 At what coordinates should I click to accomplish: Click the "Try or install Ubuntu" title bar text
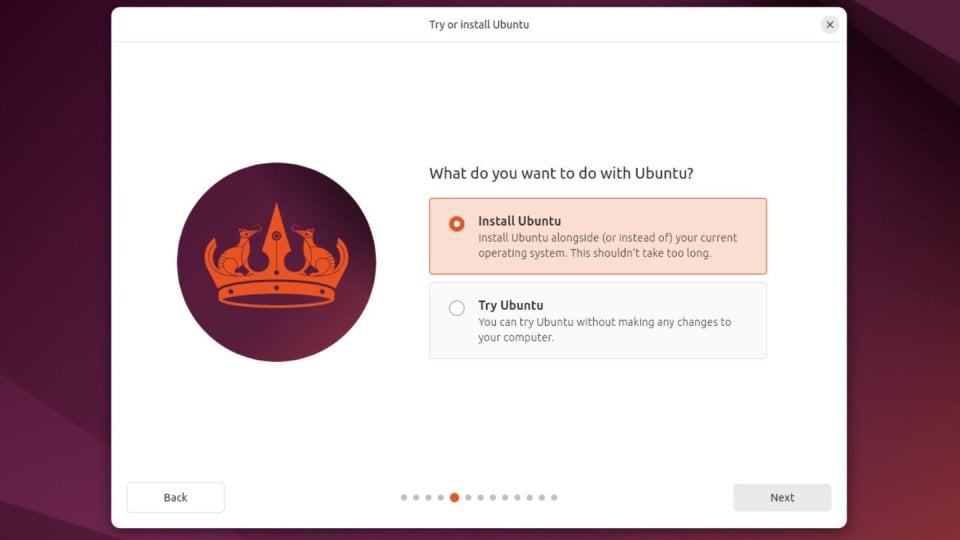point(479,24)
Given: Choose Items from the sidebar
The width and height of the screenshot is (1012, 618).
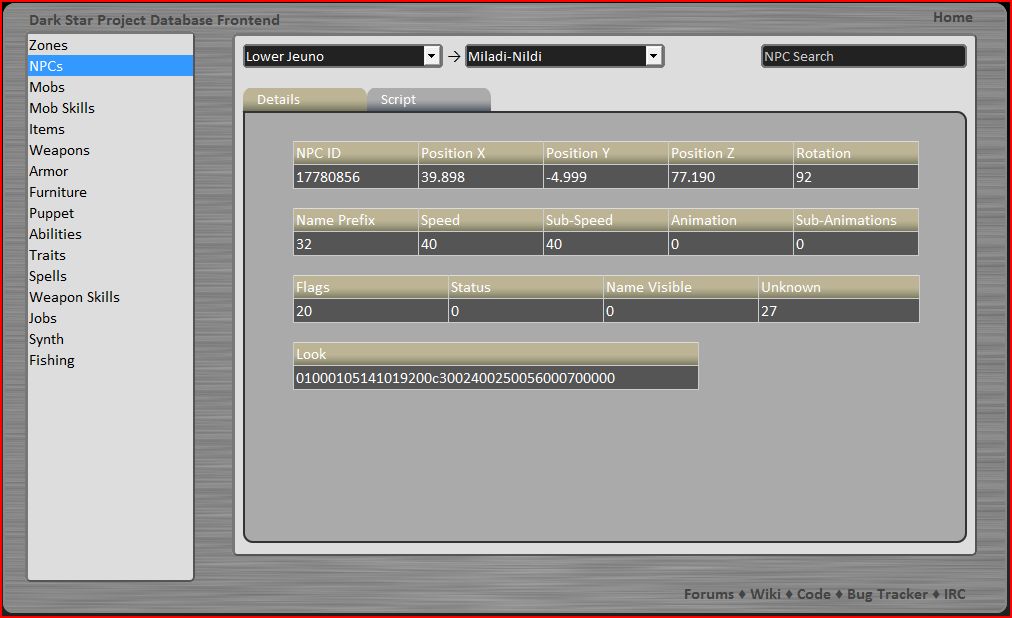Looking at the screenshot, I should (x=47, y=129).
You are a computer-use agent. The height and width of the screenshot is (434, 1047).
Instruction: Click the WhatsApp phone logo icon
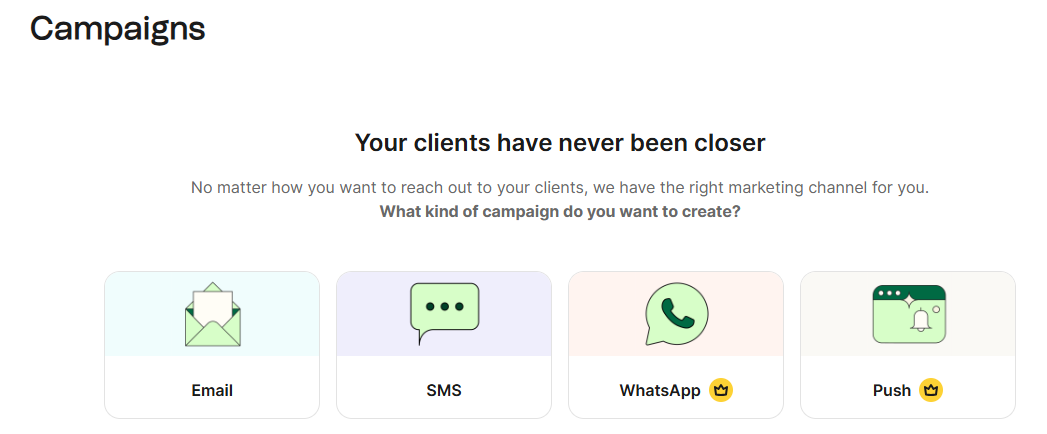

◆ WORK TO COMPLETE:
Recopy the full listing exactly, passing over any picture.

◆ ANSWER SECTION:
 At what coordinates should I click to accomplish: Click the "Try or install Ubuntu" title bar text
point(479,24)
Given: Choose Items from the sidebar
The width and height of the screenshot is (1012, 618).
Looking at the screenshot, I should (x=47, y=129).
You are a computer-use agent. The height and width of the screenshot is (434, 1047).
Instruction: Click the WhatsApp phone logo icon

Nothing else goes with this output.